Yahudilerin kitap inancı konusundaki diğer bir sapmaları da Tevrat’ta zikredilen birçok gerçekleri gizlemeleridir. Yahudi din adamları kendi konumlarını korumak ve insanları özellikle İslâm dininden alıkoymak için bildikleri birçok hakikati gizlemişlerdir. Bunların başında, öz çocuklarını tanıdıkları gibi tanıdıkları Hz. Muhammed (sallallâhü aleyhi ve sellem.)’in peygamberliğini inkâr etmeleri gelir:

“Kendilerine kitap verdiklerimiz, onu (peygamberi), çocuklarını tanır gibi tanırlar. Buna rağmen içlerinden bir bölümü, bildikleri halde gerçeği gizlerler.” [117]

Yahudiler Tevrat’ta zikredilen Hz. Muhammed’in ismini ve sıfatlarını gizlemişlerdir. Bununla beraber recim cezası gibi işlerine gelmeyen ahkâmın bir kısmını da gizlemişlerdir.[118]

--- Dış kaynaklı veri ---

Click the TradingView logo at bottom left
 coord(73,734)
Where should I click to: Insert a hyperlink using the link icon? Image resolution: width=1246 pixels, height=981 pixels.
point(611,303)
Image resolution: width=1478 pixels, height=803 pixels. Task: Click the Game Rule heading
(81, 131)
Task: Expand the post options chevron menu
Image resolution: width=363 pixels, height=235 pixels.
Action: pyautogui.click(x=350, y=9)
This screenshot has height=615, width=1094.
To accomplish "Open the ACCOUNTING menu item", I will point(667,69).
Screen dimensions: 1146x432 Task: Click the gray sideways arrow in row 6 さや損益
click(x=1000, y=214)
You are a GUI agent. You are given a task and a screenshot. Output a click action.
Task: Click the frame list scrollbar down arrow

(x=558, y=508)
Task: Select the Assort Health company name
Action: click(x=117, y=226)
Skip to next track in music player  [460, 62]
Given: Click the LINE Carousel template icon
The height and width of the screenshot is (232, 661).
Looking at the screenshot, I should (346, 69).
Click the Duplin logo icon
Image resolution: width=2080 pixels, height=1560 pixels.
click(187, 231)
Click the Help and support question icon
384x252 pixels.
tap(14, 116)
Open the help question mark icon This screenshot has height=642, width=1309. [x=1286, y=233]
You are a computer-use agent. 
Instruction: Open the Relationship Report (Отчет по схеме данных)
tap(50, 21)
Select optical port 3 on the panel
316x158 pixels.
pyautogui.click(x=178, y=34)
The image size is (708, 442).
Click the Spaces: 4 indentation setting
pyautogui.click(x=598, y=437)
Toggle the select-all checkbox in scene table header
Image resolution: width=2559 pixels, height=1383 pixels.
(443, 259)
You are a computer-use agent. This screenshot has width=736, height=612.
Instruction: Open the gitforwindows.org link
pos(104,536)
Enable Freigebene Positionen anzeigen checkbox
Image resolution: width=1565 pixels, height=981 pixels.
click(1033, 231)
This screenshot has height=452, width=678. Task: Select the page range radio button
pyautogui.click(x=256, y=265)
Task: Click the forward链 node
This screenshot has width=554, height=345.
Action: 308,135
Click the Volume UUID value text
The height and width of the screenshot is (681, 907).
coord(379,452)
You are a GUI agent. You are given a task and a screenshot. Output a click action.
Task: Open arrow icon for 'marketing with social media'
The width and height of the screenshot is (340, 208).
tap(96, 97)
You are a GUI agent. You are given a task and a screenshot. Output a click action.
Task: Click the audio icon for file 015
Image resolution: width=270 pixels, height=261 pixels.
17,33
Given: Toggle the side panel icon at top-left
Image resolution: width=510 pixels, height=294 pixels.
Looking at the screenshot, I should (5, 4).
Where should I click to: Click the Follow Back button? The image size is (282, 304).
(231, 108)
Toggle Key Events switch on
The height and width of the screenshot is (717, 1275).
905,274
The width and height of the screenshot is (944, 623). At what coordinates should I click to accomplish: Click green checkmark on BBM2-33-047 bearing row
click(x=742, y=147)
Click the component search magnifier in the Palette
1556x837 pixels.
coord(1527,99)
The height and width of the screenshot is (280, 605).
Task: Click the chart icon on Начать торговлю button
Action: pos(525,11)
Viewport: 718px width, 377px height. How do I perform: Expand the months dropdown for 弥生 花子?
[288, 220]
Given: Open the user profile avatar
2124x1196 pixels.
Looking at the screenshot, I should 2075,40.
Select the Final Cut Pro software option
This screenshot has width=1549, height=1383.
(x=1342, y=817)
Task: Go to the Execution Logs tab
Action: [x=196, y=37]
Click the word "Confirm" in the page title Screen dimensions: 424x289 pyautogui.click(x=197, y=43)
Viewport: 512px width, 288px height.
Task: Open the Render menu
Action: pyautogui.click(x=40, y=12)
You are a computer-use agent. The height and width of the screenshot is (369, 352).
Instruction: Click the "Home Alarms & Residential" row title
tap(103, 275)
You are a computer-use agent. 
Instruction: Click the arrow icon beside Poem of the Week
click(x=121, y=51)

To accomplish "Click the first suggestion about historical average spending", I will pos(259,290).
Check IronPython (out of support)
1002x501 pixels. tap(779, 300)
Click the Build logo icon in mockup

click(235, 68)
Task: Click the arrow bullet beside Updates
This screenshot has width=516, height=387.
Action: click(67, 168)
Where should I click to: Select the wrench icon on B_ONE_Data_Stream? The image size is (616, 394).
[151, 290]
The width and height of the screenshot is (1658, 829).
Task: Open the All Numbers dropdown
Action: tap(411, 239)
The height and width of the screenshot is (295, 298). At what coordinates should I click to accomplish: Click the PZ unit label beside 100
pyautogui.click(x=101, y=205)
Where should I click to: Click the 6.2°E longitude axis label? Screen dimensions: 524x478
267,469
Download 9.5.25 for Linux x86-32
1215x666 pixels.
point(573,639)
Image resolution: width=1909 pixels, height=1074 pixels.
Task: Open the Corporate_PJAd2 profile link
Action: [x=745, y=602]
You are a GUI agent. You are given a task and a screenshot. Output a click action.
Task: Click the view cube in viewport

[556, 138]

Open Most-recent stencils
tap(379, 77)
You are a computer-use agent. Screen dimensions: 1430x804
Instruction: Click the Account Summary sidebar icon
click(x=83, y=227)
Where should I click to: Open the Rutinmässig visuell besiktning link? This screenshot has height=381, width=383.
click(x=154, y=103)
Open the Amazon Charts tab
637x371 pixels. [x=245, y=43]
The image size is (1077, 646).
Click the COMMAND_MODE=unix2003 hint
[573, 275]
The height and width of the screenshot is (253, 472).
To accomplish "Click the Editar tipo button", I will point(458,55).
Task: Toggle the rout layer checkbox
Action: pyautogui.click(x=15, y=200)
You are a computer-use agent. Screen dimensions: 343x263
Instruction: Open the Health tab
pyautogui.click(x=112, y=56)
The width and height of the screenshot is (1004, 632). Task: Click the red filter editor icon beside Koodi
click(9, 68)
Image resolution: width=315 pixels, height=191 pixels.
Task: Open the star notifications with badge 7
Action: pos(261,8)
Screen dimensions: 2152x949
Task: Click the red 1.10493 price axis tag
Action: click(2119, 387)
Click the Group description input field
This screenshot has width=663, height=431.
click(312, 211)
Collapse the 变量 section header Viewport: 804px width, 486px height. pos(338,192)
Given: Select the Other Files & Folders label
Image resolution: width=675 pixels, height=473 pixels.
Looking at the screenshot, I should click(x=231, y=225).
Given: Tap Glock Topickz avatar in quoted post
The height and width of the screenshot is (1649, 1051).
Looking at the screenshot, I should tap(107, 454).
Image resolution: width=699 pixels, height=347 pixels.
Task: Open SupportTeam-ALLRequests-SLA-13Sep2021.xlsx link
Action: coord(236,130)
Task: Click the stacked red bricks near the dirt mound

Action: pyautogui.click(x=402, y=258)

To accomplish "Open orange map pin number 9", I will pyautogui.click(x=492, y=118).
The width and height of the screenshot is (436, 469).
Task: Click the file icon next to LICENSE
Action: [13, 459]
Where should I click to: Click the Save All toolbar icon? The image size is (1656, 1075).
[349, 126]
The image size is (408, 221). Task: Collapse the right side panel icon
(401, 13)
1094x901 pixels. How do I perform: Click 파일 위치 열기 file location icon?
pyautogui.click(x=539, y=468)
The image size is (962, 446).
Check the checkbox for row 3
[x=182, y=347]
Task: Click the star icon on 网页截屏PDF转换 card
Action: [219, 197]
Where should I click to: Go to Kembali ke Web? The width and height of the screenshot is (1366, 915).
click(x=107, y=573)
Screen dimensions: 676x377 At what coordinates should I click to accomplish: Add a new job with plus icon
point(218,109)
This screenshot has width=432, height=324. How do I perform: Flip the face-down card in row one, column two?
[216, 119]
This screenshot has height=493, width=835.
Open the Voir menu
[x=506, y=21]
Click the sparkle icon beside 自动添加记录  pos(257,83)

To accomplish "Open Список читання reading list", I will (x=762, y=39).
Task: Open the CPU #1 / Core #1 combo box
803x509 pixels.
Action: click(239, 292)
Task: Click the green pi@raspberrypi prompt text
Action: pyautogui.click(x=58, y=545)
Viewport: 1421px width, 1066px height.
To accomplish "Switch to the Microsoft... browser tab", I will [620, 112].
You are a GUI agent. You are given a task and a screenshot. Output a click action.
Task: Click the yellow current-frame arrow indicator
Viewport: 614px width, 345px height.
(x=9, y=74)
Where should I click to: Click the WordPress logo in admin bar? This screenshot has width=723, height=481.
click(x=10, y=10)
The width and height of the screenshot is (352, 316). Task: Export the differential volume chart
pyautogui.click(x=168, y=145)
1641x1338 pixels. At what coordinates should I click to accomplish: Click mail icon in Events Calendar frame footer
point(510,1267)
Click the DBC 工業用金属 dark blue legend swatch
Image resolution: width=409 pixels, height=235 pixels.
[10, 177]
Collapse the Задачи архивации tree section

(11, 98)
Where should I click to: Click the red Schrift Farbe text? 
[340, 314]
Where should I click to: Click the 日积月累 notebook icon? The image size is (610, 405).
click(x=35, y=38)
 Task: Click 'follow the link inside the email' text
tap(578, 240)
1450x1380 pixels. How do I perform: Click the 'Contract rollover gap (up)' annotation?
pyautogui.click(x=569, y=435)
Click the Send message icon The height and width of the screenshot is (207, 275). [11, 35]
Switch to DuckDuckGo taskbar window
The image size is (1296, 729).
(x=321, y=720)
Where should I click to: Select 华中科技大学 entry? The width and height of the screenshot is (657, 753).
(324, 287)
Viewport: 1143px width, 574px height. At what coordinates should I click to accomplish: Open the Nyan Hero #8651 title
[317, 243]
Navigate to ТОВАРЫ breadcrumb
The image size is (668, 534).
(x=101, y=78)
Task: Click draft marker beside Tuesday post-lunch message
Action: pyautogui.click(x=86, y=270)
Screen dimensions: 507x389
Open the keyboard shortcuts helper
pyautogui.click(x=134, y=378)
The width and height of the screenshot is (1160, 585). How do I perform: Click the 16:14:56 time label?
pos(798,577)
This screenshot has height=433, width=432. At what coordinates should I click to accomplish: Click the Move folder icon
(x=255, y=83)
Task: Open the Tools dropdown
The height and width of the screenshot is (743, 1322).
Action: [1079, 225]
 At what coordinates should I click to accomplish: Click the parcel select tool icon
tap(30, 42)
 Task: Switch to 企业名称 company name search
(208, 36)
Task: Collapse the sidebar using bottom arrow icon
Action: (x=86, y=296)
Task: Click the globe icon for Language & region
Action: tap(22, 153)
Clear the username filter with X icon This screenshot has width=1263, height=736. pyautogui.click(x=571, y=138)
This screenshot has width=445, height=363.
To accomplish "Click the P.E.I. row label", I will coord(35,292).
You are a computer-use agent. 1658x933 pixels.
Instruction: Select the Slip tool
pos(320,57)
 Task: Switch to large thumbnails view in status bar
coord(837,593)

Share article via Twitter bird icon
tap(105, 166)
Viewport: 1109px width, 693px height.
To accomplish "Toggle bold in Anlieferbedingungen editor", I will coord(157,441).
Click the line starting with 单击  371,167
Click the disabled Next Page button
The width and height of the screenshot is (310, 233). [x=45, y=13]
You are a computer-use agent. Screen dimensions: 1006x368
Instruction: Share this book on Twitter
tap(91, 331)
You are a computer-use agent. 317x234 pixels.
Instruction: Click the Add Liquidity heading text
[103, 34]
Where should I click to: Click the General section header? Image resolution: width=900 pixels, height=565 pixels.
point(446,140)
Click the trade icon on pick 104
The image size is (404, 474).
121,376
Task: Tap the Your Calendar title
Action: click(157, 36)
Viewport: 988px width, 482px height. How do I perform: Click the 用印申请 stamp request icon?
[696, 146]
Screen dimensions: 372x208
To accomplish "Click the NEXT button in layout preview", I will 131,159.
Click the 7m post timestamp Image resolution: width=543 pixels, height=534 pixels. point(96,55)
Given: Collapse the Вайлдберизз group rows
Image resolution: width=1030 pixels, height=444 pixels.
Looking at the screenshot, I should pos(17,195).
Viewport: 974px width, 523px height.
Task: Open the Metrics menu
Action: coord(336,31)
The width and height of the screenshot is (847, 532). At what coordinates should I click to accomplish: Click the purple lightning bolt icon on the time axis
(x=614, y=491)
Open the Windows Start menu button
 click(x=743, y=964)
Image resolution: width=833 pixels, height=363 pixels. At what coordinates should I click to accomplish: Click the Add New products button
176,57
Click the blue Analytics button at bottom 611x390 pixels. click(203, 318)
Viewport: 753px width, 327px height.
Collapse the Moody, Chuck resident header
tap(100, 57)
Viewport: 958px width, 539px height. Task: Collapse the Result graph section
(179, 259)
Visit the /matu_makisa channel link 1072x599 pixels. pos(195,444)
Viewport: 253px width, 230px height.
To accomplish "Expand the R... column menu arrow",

Yahudiler Hz. Muhammed’in peygamberliğinin ne kadar gerçek olduğunu ve insanlara tebliğ ettiği emirlerin ne kadar doğru olduğunu ellerindeki kutsal kitabın verdiği bilgilere dayanarak kesinlikle biliyorlardı.[119] Çünkü Kur’ân onların yanındaki birçok gerçekle uyum arz ediyordu. Fakat böyle olmasına rağmen Yüce Allah'ın kutsal kitaplarında kendilerine açıklamış olduğu gerçekleri gizliyorlardı. Gerek onlar ve gerekse tarihin herhangi bir dönemindeki benzerleri, Yüce Allah tarafından indirilen gerçeği, çeşitli sebeplerle gizli tutarlar. İnsanlar böylelerine çeşitli dönemlerde ve çeşitli yerlerde rastlıyorlar. Bunların ortak tutumu şöyle özetlenebilir: Bunlar bile bile hakkı, gerçeği söylemezler; gerçeği anlatan sözleri, belgeleri, kesinliklerinden emin olmalarına rağmen saklı tutarlar; Yüce Allah'ın kitabında yer alan kimi âyetlerden uzak dururlar, onları gün yüzüne çıkarmazlar, tersine onları sessizce geçiştirirler, dikkatlerden saklarlar:

“Peki) Onlar, Allah'ın gizli tuttuklarını da, açığa vurduklarını da bildiğini bilmiyorlar mı ?"[120]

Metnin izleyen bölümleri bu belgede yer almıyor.